QUANTUM-MECHANICAL MODELING OF ACCUMULATION LAYERS IN MOS STRUCTURE

An original method is used for the quantum-mechanical modeling of n-type silicon accumulation layers. Contrarily to previous methods, which were only valid near 4.2 K, our approach is valid up to room temperature and beyond. The obtained self-consistent results are compared with those of the standard classical model for the accumulation layer, and the differences between them are found to be relevant for the modeling of important device applications. In particular, it is shown that the semiconductor voltage drop and the oxide barrier height for Fowler-Nordheim (F-N) tunnel injection are largely modified by the quantization of the accumulation layer. The dependences of these two magnitudes (accumulation voltage drop and effective F-N barrier height) on oxide electric field and substrate doping are reported.
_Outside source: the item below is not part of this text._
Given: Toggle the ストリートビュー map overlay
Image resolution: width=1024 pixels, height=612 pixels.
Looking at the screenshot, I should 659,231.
Experimental F-N current-voltage characteristics of production-quality <100>-Si(n)/SiO2/poly-Si(n+) MOS capacitors are used to validate the presented quantum results and to show that the standard classical model is not adequate even if the barrier height is considered as a fitting parameter. Finally, approximate analytical expressions giving the semiconductor voltage drop and the effective F-N barrier height as a function of oxide field and substrate doping are derived for <100> and <111> n-type silicon at 77 and 300 K. These analytical expressions allow to introduce the effects of the quantization of accumulation layers into even very simple device simulators.